Excerpted data:
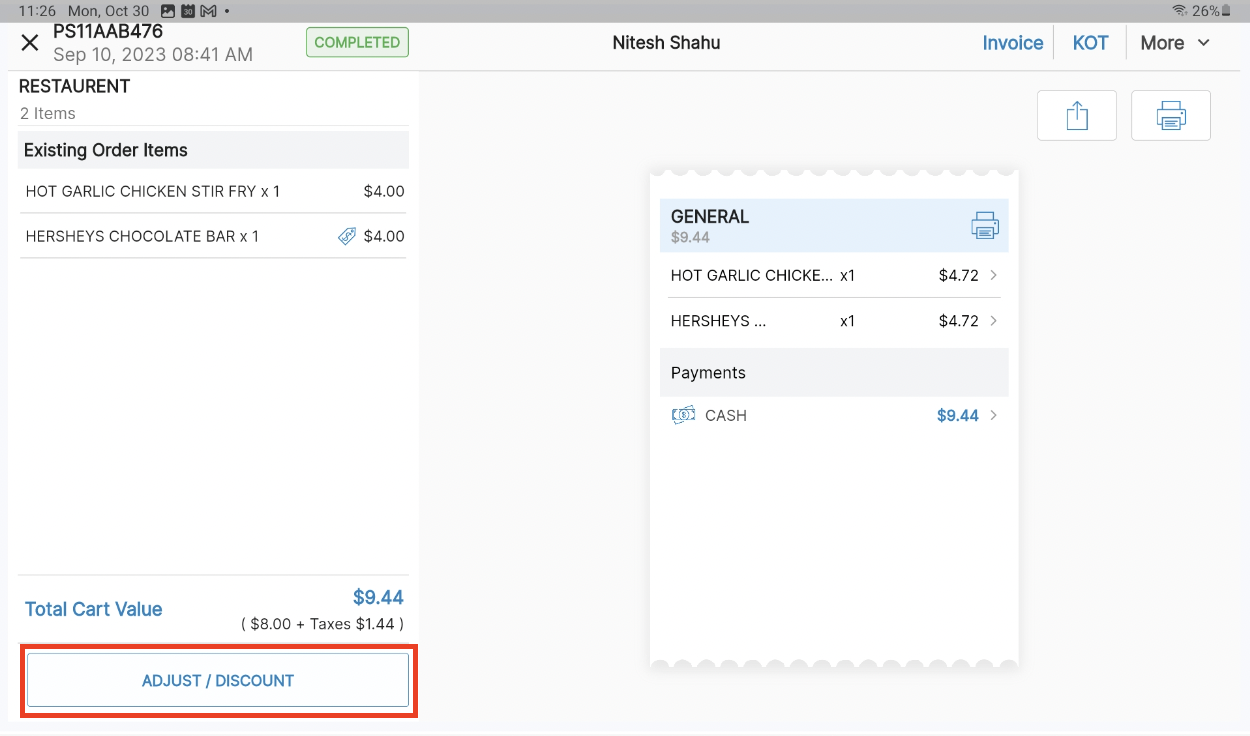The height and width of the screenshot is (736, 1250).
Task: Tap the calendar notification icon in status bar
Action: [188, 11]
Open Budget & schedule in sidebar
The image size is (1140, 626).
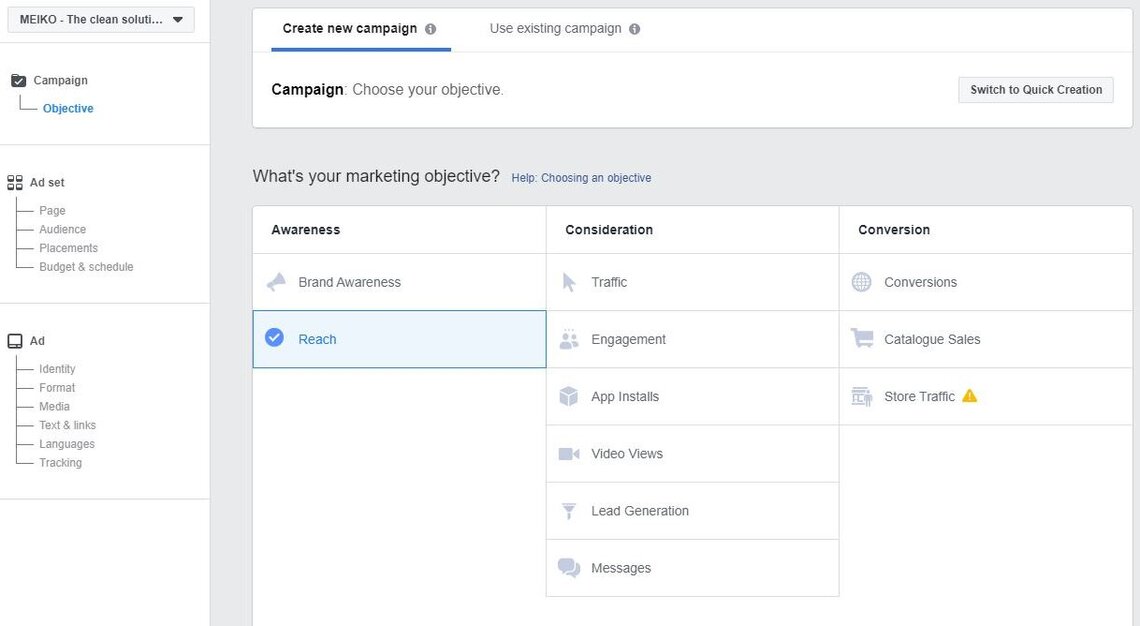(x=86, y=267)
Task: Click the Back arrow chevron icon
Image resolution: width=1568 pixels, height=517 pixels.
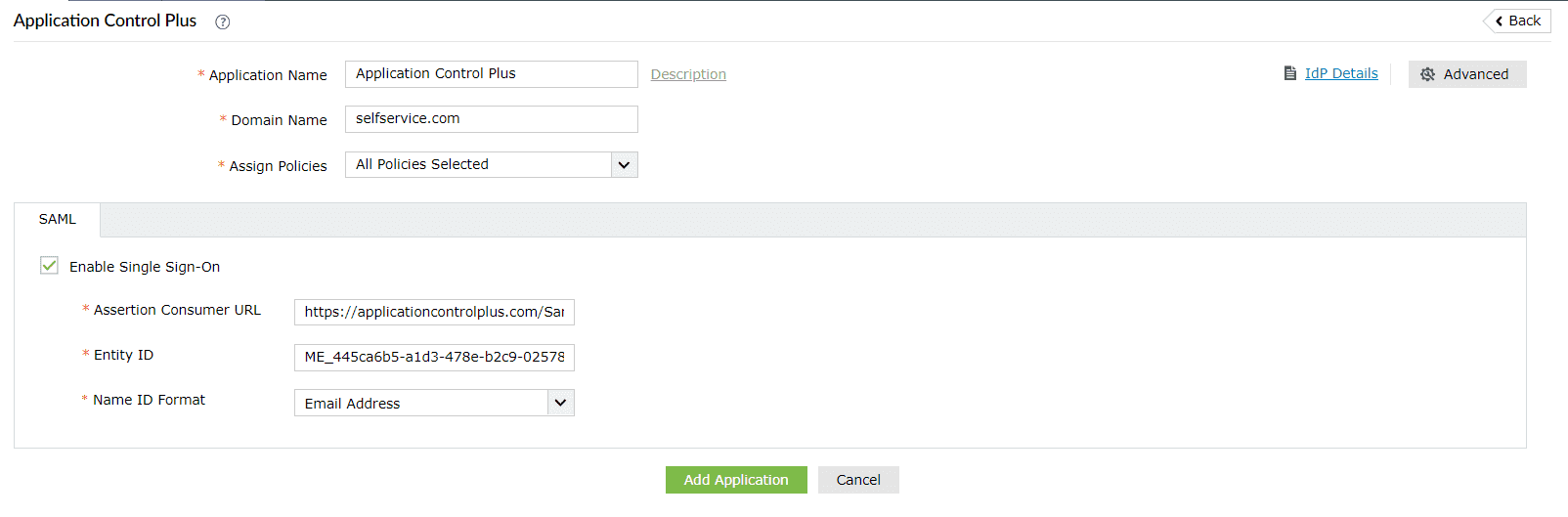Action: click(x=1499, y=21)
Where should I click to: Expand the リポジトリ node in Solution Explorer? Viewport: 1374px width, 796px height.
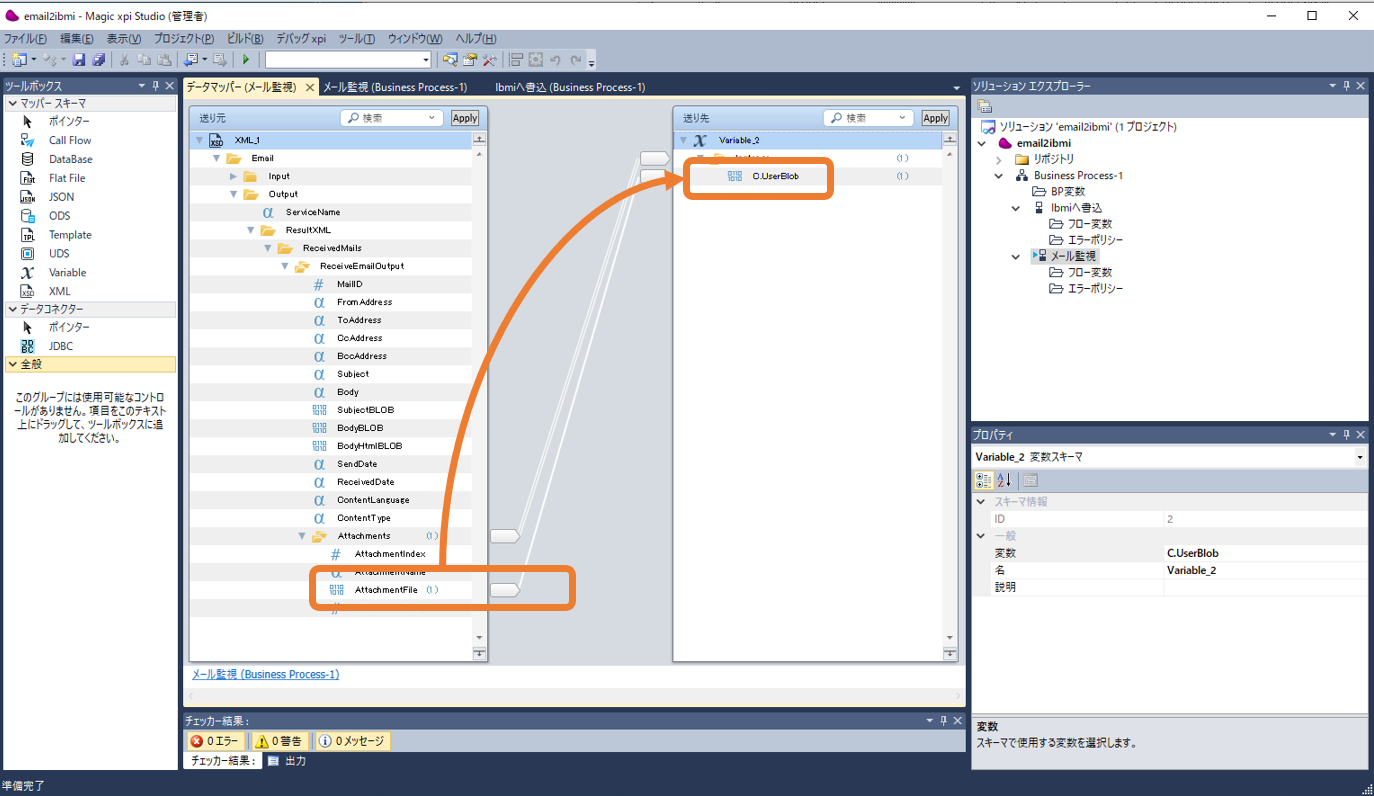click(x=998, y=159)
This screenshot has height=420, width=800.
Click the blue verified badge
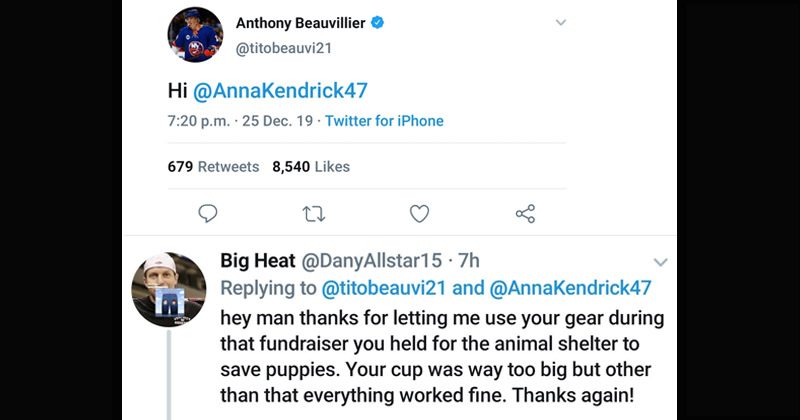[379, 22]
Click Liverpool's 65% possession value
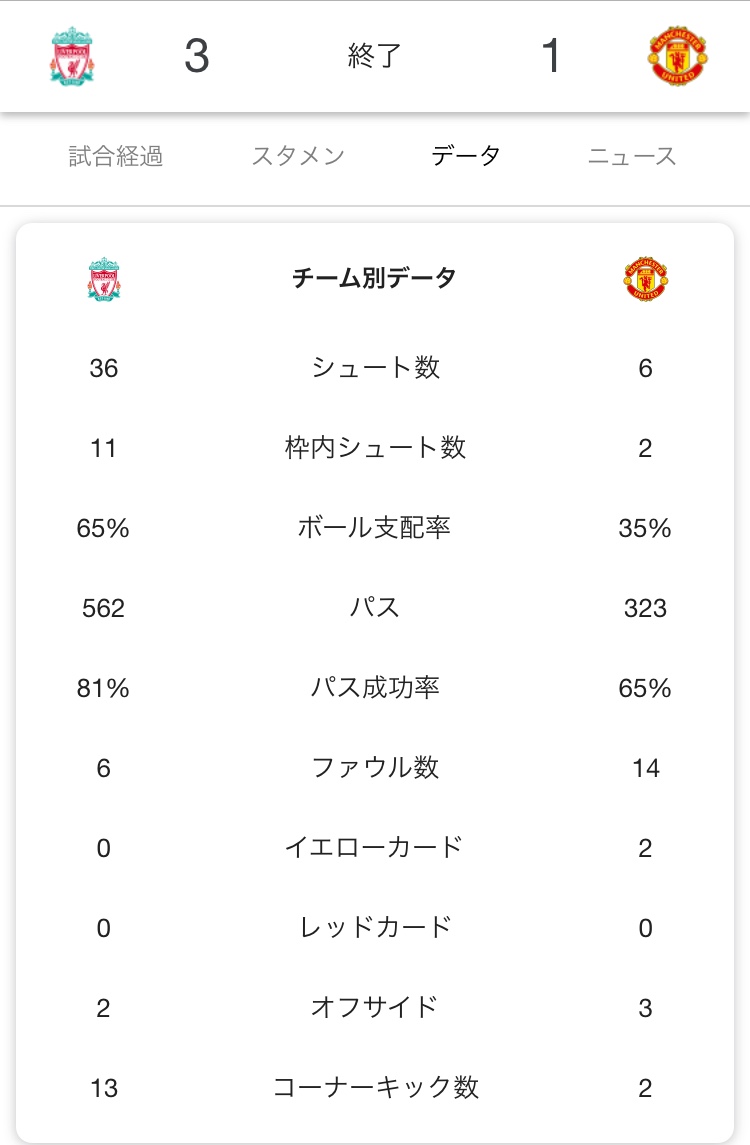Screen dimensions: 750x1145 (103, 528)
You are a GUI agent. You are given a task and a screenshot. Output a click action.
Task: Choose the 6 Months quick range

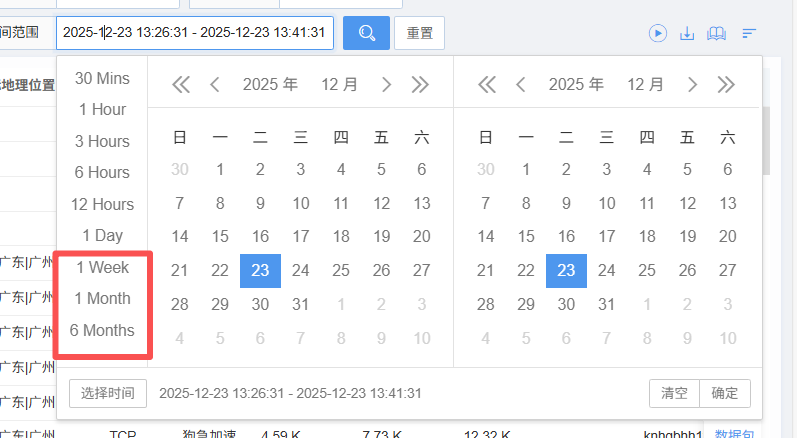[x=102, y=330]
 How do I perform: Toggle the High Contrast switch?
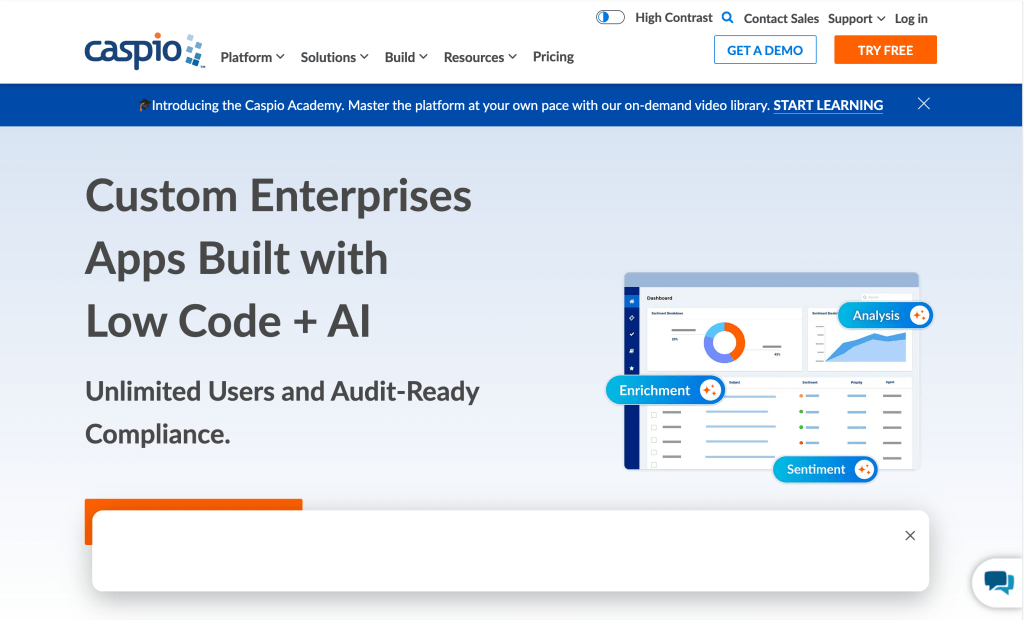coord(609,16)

Exercise:
What you print must be exactly the lines from the one containing "The image size is (1140, 626)." through the last line of the material, and no pictures.

Result of the task:
The image size is (1140, 626).
(x=86, y=267)
Task: Click the Back arrow chevron icon
Image resolution: width=1568 pixels, height=517 pixels.
Action: click(x=1499, y=21)
Where should I click to: Expand the リポジトリ node in Solution Explorer? Viewport: 1374px width, 796px height.
click(x=998, y=159)
This screenshot has height=420, width=800.
Click the blue verified badge
[379, 22]
Click Liverpool's 65% possession value
Screen dimensions: 750x1145 (103, 528)
You are a GUI agent. You are given a task and a screenshot. Output a click action.
Task: Choose the 6 Months quick range

[x=102, y=330]
 How do I perform: Toggle the High Contrast switch?
coord(609,16)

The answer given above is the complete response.